To exercise access, correction, nomination, or consent-withdrawal requests that the apps do not yet support directly, email cloxysupport@gmail.com from your registered email or phone. We verify identity before acting on requests and respond within the timelines in Section 19.
19. Deleting your account, and complaints
19A. Account deletion
You can delete your account from the app settings; deletion is confirmed with an OTP. On deletion we immediately anonymise your live profile, withdraw your pending applications, cancel your upcoming shifts, and permanently remove your photos and identity document files from storage. Deletion is blocked only while you are clocked in to a running shift. The Data Retention Policy describes what is archived, for how long, and why.
19B. Grievance Officer and complaints
Grievance Officer (IT Rules, 2021 and DPDP Act)
Empirical (OPC) Private Limited
Ahmedabad, Gujarat, India
Monday to Saturday, 10:00 AM to 7:00 PM IST
We acknowledge grievances within 24 hours and resolve them within 15 days.

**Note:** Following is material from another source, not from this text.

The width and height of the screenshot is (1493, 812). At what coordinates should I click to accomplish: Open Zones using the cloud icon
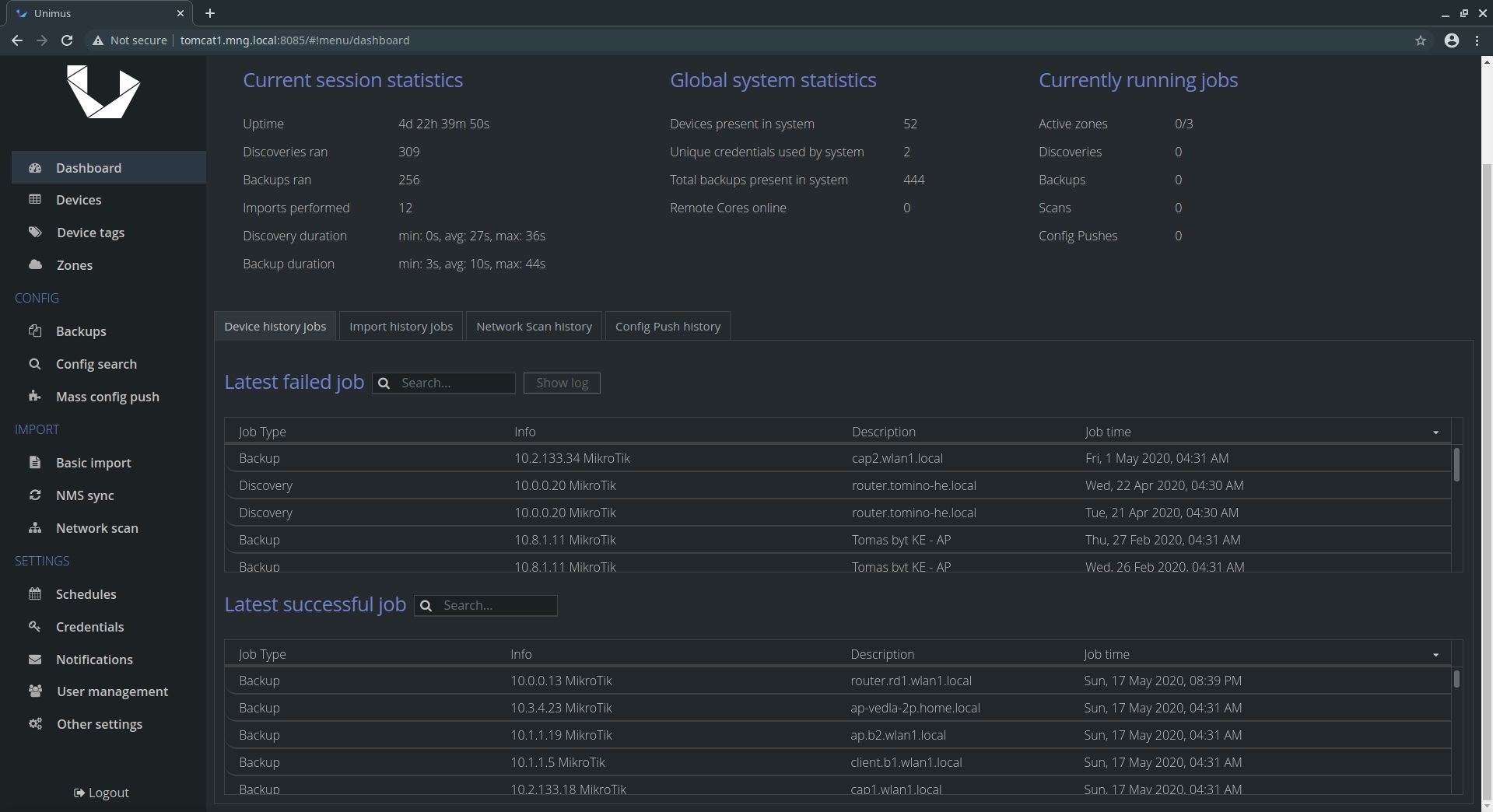point(36,264)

If you are not satisfied with our response, you may escalate a personal-data grievance to the Data Protection Board of India under the DPDP Act. Consumer disputes may also be raised with the consumer commissions under the Consumer Protection Act, 2019.

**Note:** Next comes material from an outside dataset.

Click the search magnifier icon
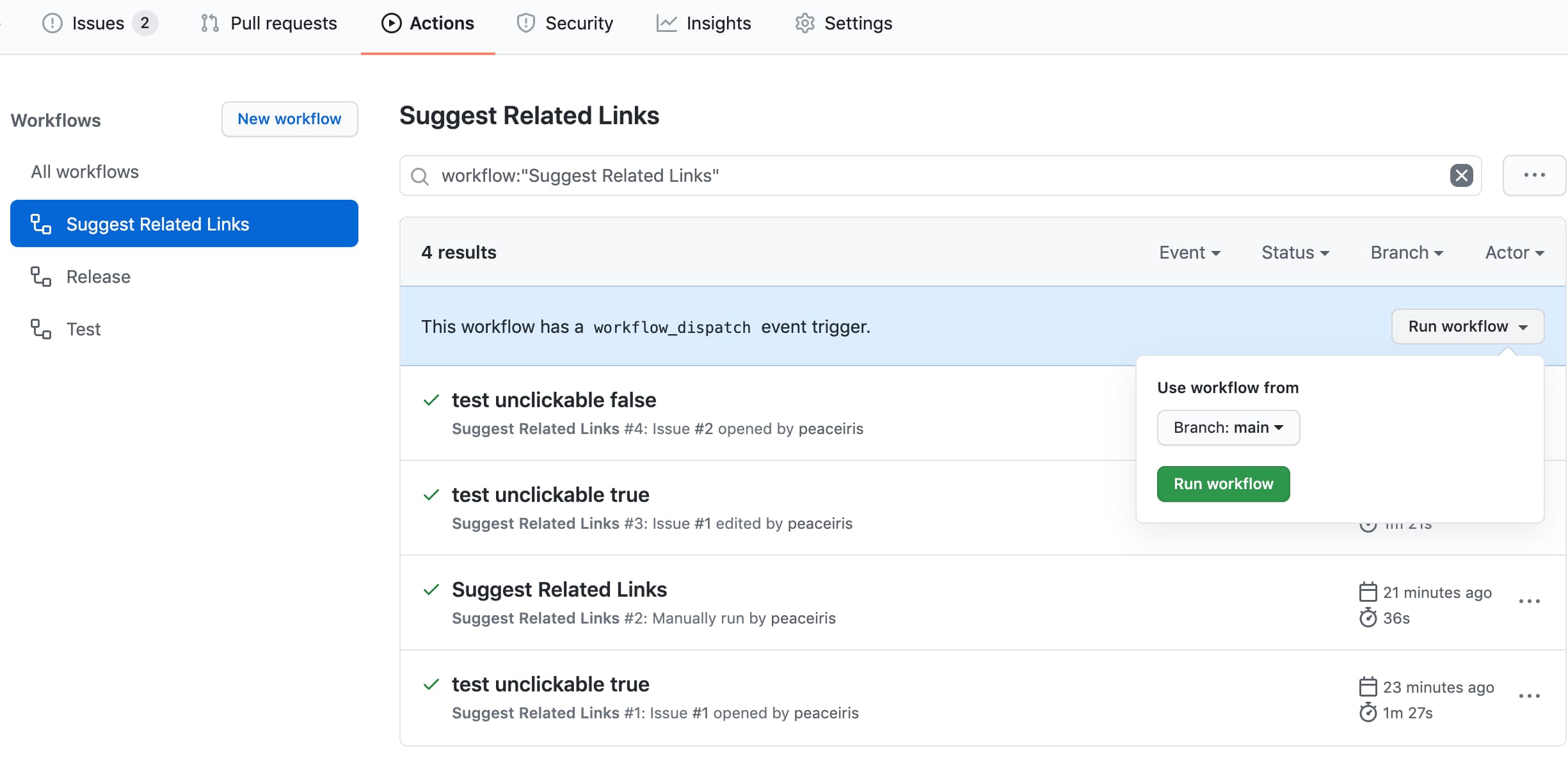The image size is (1568, 767). coord(420,176)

20. Government and law-enforcement requests
We review every government or law-enforcement request for user data for legal validity, scope, and proper authority before responding, and we disclose only the data the request lawfully covers. Where the law allows, we will notify you of a request concerning your data. We may be legally prohibited from notifying you in some cases.

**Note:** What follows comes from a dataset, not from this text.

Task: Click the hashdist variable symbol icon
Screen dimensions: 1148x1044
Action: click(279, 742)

21. If Cloxy is reorganised or acquired
If we are involved in a merger, acquisition, financing, corporate restructuring, or sale of assets, personal data may be transferred as part of that transaction. Any successor must honour this policy or give you notice and a choice before using your data differently. We will inform you of such a transfer through the apps or website.
22. Children
Cloxy is for adults. You must be at least 18 years old to create an account, and we do not knowingly process the personal data of anyone under 18. If you believe a minor has created an account, tell us and we will delete it.
23. Users outside India
Cloxy is built for shift work in India and this policy is written under Indian law. If you access our website from outside India, your data will be processed in India as described here. The apps and marketplace are available only for work performed in India.
24. Changes to this policy
When we change this policy, we update the version number, the "last updated" date, and the version history on this page. For material changes - new data categories, new processors, or new purposes - we notify you in the apps and, where the change needs it, ask you to accept the updated policy before continuing. The apps record which policy version you accepted.
Printed from cloxy.co/legal/privacy-policy - Version 2.0, last updated 8 July 2026.